Stored data entries:
═══
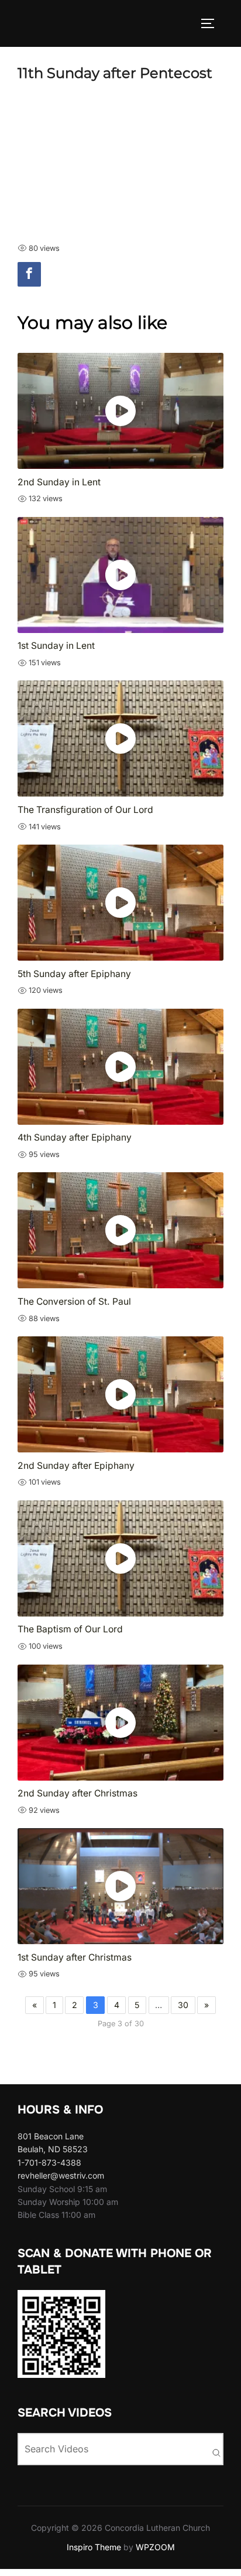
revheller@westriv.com (61, 2175)
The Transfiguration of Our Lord (85, 809)
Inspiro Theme (94, 2547)
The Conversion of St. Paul (74, 1301)
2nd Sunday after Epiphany (76, 1465)
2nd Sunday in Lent (59, 482)
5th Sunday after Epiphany (74, 973)
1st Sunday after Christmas (75, 1957)
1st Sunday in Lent (56, 645)
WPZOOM (155, 2547)
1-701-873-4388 (49, 2162)
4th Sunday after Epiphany (75, 1137)
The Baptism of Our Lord (70, 1629)
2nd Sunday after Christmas (77, 1793)
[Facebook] (29, 274)
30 (183, 2005)
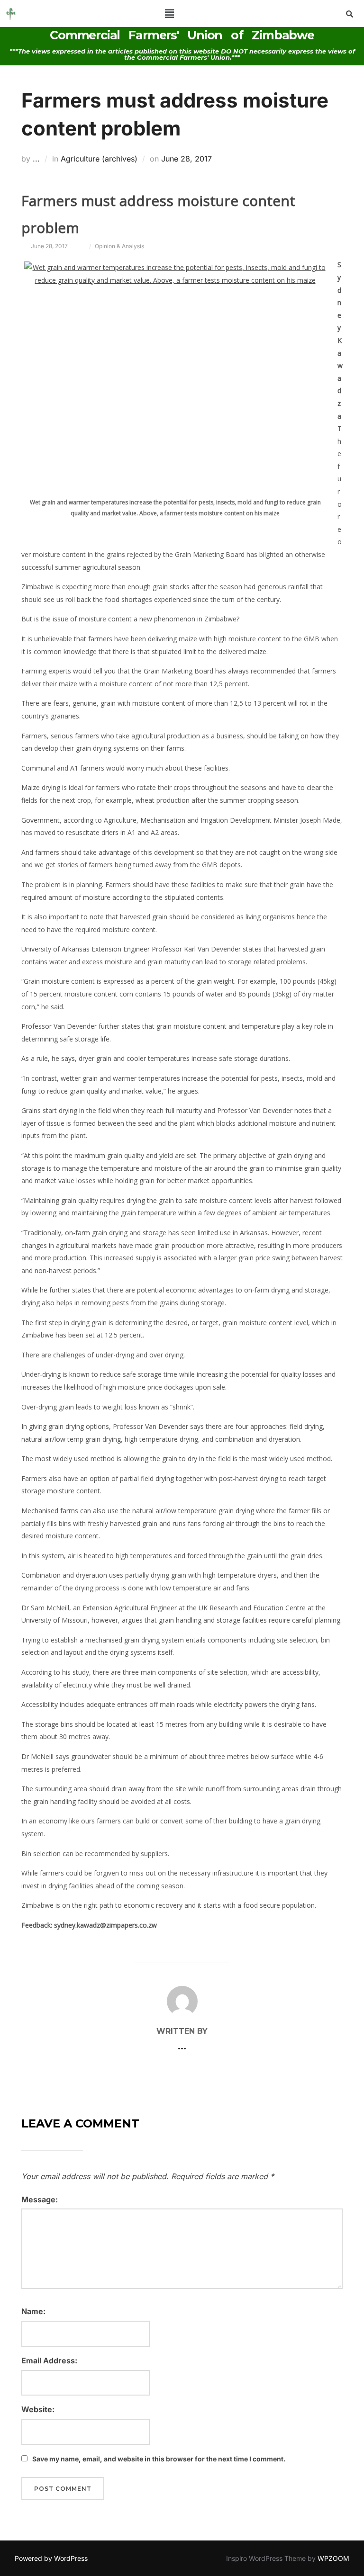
═══
*Problem*. Every line containing the string "Epiphany" is required; copy each such line from the data.

*Completed task*.
2nd Sunday after Epiphany (76, 1465)
5th Sunday after Epiphany (74, 973)
4th Sunday after Epiphany (75, 1137)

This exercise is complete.